According to a search of the major newspapers database maintained by Nexis, "Hello, Dolly" has appeared in print at least 50 times since Feb. 24. (And that didn't include the headline on Page 1 of yesterday's Washington Post, "Hello Dolly, Goodbye to One Man's Quiet Life.")

"Hello, Dolly" is so ubiquitous it has appeared in columns by both Ellen Goodman and George F. Will. Great, they finally agree on something and it's a banal cliche.

It has been used as a headline from Toronto to Singapore, from Jerusalem to Glasgow. And, yes, the usage appeared in The Sun as well. Too bad titles can't be copyrighted; songwriter Jerry Herman would be getting a quick infusion of cash right now.

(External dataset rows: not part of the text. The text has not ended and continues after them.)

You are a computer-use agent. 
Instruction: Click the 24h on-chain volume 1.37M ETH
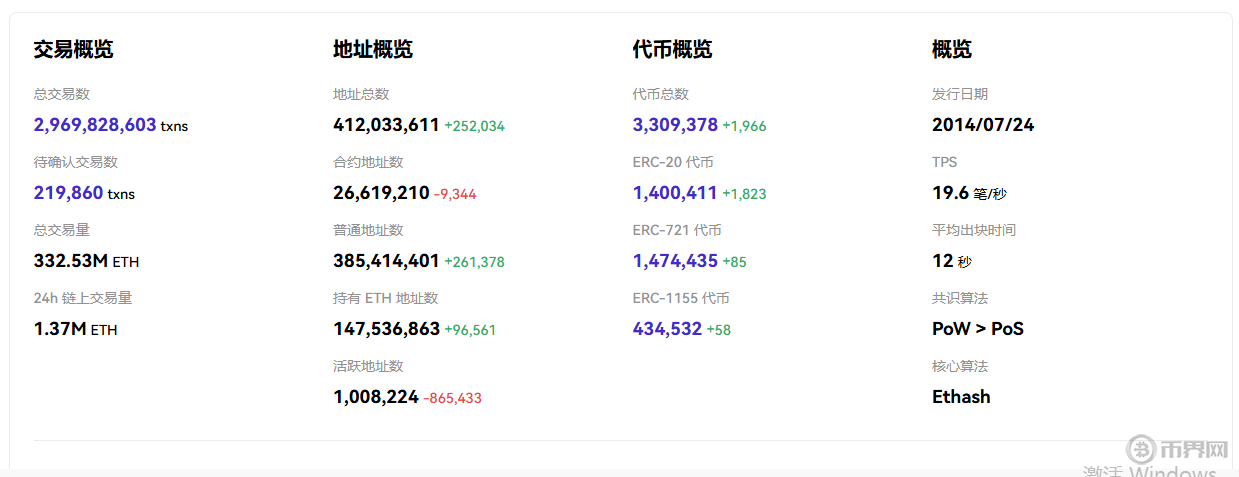(75, 329)
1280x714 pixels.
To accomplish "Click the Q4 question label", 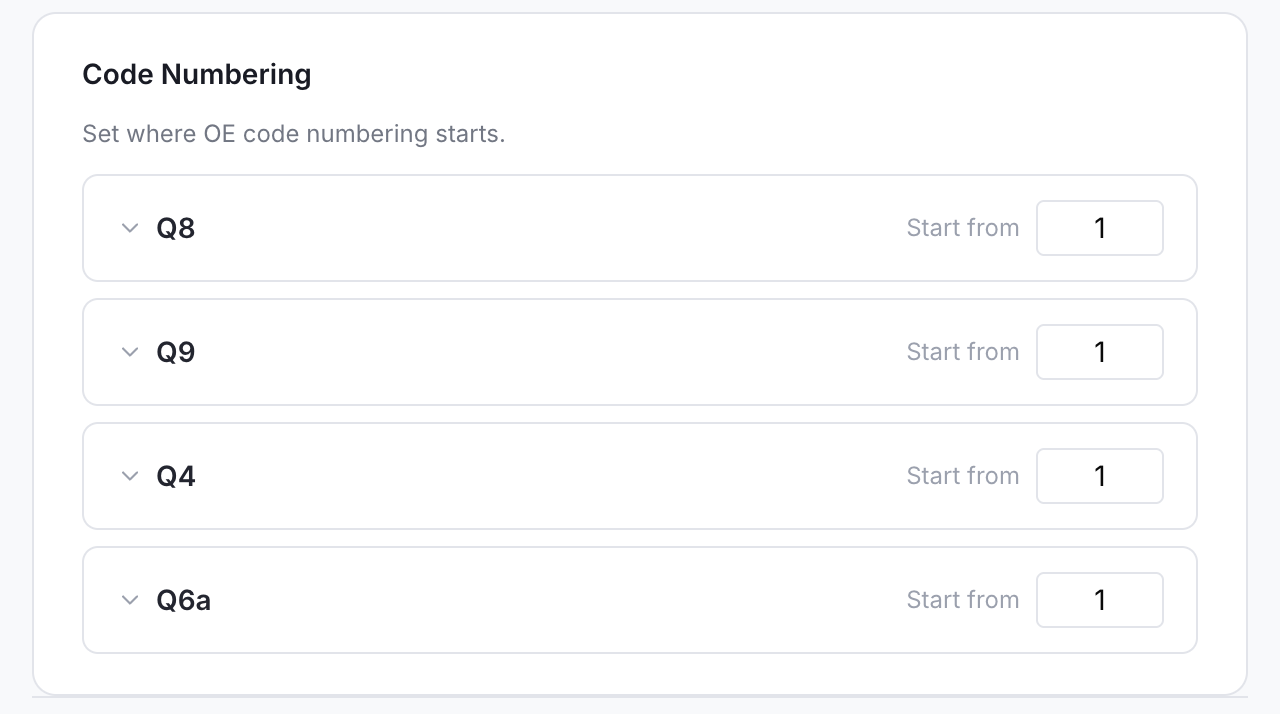I will [176, 476].
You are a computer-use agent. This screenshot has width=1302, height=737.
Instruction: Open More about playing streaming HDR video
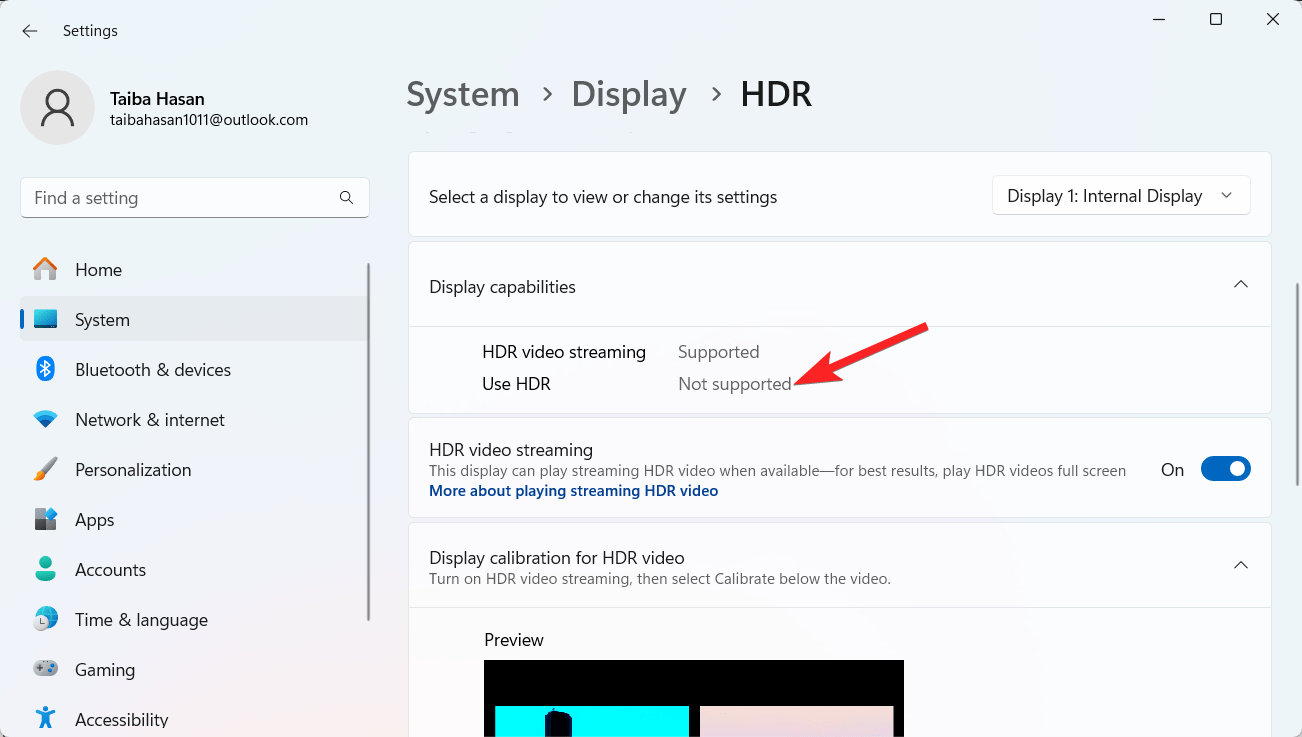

By contrast, the Dalai Lama's 49 "Hello, Dalai" references took much longer to collect. Its first documented appearance was in the Post on Nov. 7, 1977, a headline for a piece written by Robert H. Williams. ("Yep, the Dalai Lama, the exiled Tibetan leader who now lives in India, reportedly has asked to visit America.")

That thigh-slapper was later popularized by a media personality who also seems to have been cloned of late: Howard Stern, now appearing everywhere to promote his film, "Private Parts." He once sent "Stuttering" John Melendez to ask the Dalai Lama just how often he heard the greeting.

There is no record of the Dalai Lama's reply, but he was probably thinking: "I'd really like to punch this guy in the mouth if I hadn't devoted my life to non-violence."

There. We hope everyone's feeling good and sheepish about now.